Excerpt provided:
+ + +
Starring: Abbi Jacobson, Danny McBride, Maya Rudolph
Director: Mike Rianda
Running Time: 110 mins
The Mitchells vs. The Machines is an American film about a dysfunctional family who take a road trip to drop their daughter off at college, but find themselves caught up in the robot apocalypse on the way, as they become the only family who can save the world.
This is a really, really cute movie. Gorgeously animated, full of heart, fast-paced, action-packed and featuring genuine laughs throughout, I had a heap of fun with The Mitchells vs. The Machines, undoubtedly one of the most original animated comedies we’ve had in a while.
In fact, coming from the team who brought us Spider-Man: Into The Spider-Verse, it’s no surprise just how vibrant and original this movie is. The Mitchells vs. The Machines is admittedly on the simpler side when it comes to the story, but it more than makes up for that with moments of wonderfully heartfelt drama that will put the biggest smile on your face.
+ + +
Assigned task 1: List every cast member named in the "Starring" line of the film review.
Assigned task 2: Extend the review of The Mitchells vs. The Machines, picking up after its final sentence.

Dataset content:
+ + +
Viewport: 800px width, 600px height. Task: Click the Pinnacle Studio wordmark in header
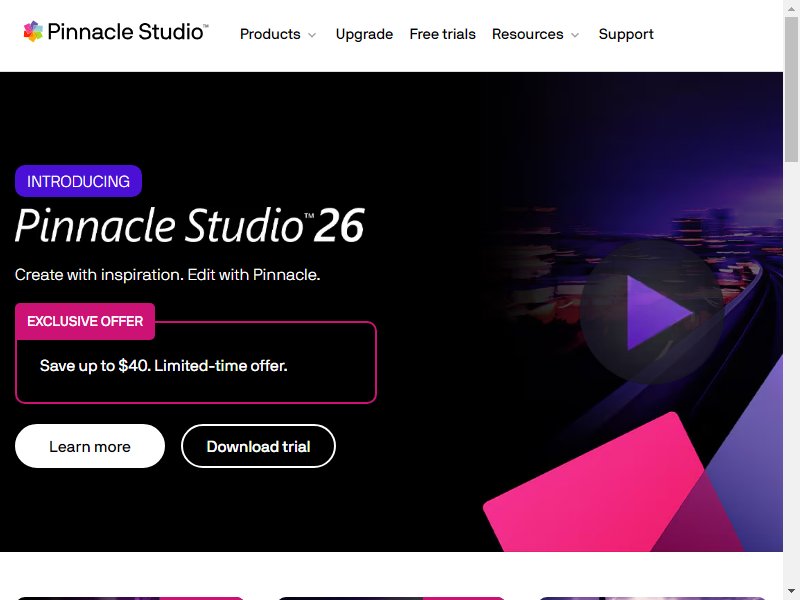(x=128, y=32)
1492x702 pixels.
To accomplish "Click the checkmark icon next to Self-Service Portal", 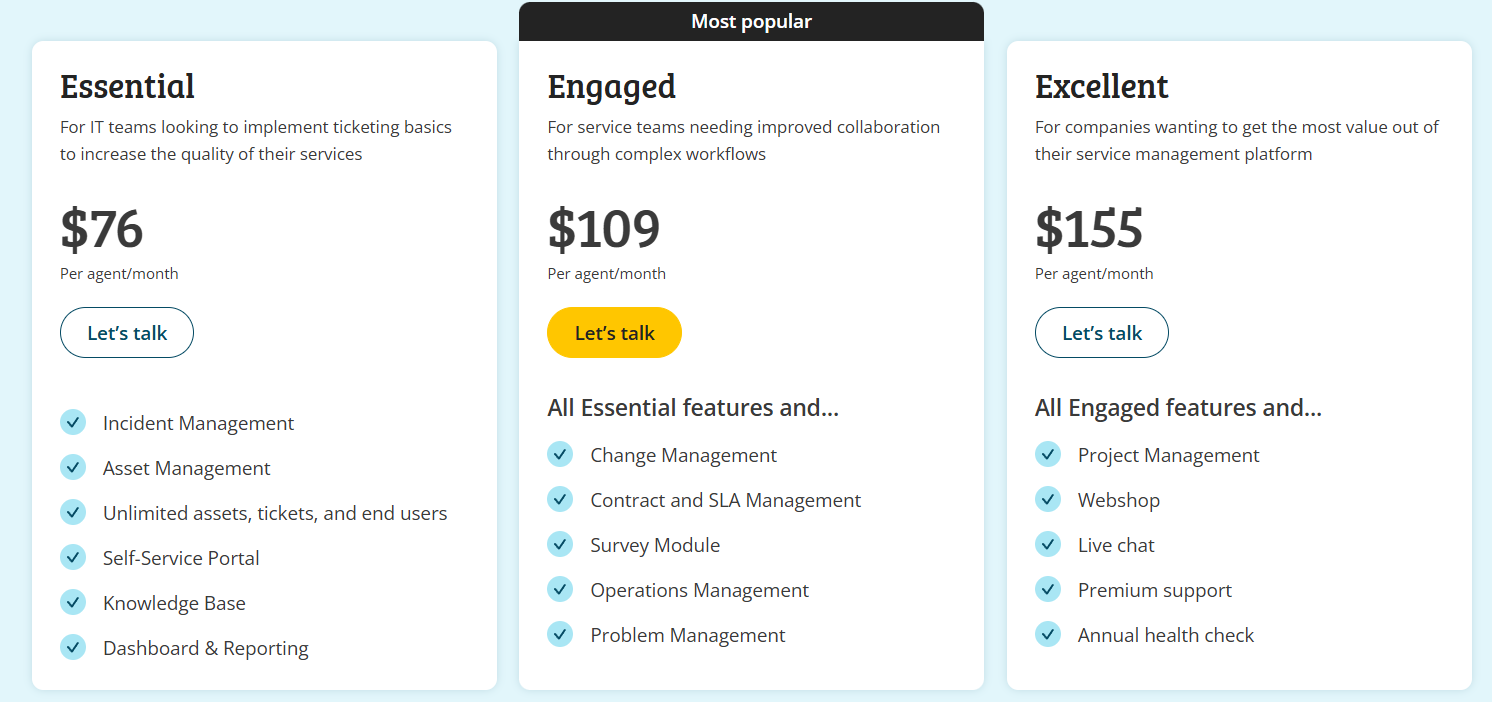I will point(73,557).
+ + +
Response 1: Abbi Jacobson, Danny McBride, Maya Rudolph

Response 2:
However, the main appeal of this film is without doubt its zany, rapid-fire energy, brought to life brilliantly by its gorgeous animation style, lively voice performances and sharp screenplay.
Let’s start with the animation, which has hallmarks of Spider-Verse to it, but seems to go a little further with a blend of kaleidoscopic colours and a cool fractured-technology motif that really fits nicely with the film’s plot. It’s a very wholesome animation style that sets The Mitchells vs. The Machines apart from the more assured productions we see from the likes of Disney, making the film all the more charming and down-to-earth.
The animation is regularly interspliced with clips from viral internet videos, something that would come off as a little forced if the visual style was a little more defined, but because the film counts on that zany attitude and most of all fast pacing, it all comes together really nicely.
On top of the visuals, the film’s voice performances are an absolute delight, and yet another burst of energy that plays into the off-kilter fun of The Mitchells vs. The Machines. In the lead role, Abbi Jacobson is delightful as young Katie, while Danny McBride and Maya Rudolph are side-splittingly hilarious as her parents, and special mention has to be given to Mike Rianda, who gives the most bizarre yet fantastically funny turn as Katie’s younger brother Aaron.
The four work together brilliantly on screen, and it all fits in perfectly with the film’s core message about family, and the strength of that bond even when a family is at its most dysfunctional.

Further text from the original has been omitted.